虚弱生産士は今日も死ぬ ―遊戯の世界で満喫中―

山田 武

聖獣祭中篇 その17



 どうやら予想は正しかったようで、対蛇獣人のアルゴリズムを組み込んだ反撃は上手くいっている。

 まだ『バトルラーニング』は不完全。
 純粋な対人戦闘であれば武神の域にまで達するであろうが、そんな機会よりは何でもありで戦うことの方が多いからな。

「まだ、このまま続けるのですか?」

「まだだ。そもそもこれ、これ以外の運用はまだ考えていないんだよ。あと、寒い」

「……その赤い絵の具の近くが温かいですので、良ければぜひそちらへ」

「ああ、もう何度か使ってる」

 蛇獣人には蛇と同じくピット機関が備わっているおり、【獣王】はあらゆる獣人の性質が使えるため利用していた。

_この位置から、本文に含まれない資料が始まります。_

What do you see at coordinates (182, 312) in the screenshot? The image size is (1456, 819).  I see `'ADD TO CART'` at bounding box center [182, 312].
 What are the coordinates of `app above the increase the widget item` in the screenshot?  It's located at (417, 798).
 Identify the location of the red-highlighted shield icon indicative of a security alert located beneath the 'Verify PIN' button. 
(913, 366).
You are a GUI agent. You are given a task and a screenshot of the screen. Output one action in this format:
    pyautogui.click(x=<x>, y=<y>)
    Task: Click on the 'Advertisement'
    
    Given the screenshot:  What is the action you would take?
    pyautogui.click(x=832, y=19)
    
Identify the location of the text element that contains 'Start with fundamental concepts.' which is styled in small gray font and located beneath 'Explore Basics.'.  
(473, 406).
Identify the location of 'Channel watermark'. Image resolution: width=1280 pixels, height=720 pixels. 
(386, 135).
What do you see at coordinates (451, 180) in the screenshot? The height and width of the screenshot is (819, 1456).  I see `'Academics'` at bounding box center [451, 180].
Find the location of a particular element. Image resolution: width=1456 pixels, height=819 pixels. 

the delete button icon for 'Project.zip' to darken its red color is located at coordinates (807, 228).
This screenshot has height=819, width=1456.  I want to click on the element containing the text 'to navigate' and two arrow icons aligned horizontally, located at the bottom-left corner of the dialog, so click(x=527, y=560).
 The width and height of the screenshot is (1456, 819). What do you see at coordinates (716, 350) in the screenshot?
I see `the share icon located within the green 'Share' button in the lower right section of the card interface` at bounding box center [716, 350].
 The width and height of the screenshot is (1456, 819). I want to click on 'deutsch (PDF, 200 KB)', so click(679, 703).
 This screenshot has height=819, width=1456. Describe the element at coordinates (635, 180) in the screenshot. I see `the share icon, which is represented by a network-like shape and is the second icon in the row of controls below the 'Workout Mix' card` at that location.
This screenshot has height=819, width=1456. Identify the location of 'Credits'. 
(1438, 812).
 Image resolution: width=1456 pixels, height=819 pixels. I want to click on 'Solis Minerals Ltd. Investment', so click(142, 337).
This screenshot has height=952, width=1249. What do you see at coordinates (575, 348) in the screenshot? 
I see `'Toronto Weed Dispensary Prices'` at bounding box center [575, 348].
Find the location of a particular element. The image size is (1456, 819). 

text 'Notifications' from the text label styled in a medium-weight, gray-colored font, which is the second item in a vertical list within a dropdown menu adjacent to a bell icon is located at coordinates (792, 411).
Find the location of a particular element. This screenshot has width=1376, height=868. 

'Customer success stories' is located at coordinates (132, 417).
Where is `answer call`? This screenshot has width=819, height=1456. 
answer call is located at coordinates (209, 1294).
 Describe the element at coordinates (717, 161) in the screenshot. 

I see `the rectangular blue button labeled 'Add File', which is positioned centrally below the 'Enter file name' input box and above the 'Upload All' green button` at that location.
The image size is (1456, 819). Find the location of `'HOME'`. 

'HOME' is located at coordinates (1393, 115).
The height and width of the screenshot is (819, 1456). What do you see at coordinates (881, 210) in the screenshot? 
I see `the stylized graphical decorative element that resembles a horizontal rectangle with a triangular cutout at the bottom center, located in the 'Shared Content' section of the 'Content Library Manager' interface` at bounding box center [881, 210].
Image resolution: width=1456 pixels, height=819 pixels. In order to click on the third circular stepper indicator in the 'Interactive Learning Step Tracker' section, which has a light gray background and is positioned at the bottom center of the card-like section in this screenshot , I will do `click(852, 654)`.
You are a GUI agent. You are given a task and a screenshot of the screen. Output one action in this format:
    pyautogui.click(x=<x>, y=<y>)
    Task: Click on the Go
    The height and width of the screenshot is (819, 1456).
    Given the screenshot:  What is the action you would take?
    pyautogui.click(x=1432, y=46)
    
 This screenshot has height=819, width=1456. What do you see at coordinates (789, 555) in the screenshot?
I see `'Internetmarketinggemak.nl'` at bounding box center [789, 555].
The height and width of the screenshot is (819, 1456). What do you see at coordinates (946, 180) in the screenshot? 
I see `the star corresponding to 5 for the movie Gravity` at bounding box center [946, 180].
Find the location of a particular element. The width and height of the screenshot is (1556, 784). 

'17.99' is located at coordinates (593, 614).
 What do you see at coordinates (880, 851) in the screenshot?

 今は『ビーストオーブ』で、『覇獸』から借りた雪の狼の力を借りている。
 だからこそ必要としていたのだろうが……うん、もう限界だったみたいだ。

 もしこれをやっていたのが『覇獸』なら、能力以外も再現していただろう。
 つまり耐寒性能も再現することで、吹雪の中でも平然としていたはずだ。

 だが、『ビーストオーブ』で借りられるのは獣の性質に限定されている。
 器官やら能力そのものは受け継げても、それ以外は……現状のようになるのだ。

 現在、【獣王】の居場所は赤い絵の具の近くに感じられている。
 結構長期戦になっているので、だんだんと寒さにやられ始めていたのだろう。

「あのー、そろそろ終わりにしませんか?」

「……そうすっかな? なら、最後に一撃を出し合おうぜ」

「そういうことでしたら」

 彼女が拳を構え、そこに気功のようなエネルギーが集まっていく。
 俺は俺で、魔力を結界に注いでその強度を高める。

 互いに武技は使っていないので、強制退場になるほどのダメージにはならないだろう。
 そんなことを思いながら、向けられた拳に反撃を振るった。

  ◆   □   ◆   □   ◆

 ちなみにぶつけあった結果、【獣王】も俺も吹っ飛んだ。
 彼女は体ごと、俺は頭だけ……なんだか周りで悲鳴が上がった気がする。

 そんなこんなで戦いは終わり、俺もようやくこの時間から解放された。
 それを告げる存在が、森の奥の方から突然現れる。

『終わりか。いい戦いだったな』

「ありがとうございます。貴方様が、この区画の森獣様でしょうか?」

『そうだ。まあ、そんなことはいいだろう。君たちの熱い闘志は、たしかに観ていた。今はとても気分がいい──この場にいるモノたちに許可を与えてやろう!』

 この区画の主──ゴリラ系の森獣は、ドラミングを突然始めた。
 すると俺も含めて周りの者たちが許可を受け取ったエフェクトに包まれる。

『また、闘士たちにも加護を。より激しい闘いを期待しているぞ』

 強く胸をドンッと叩くと、闘っていた者たちが更なる光に包まれた。
 俺もそれを受け取れた……ふぅ、これで五つ集まりましたよ。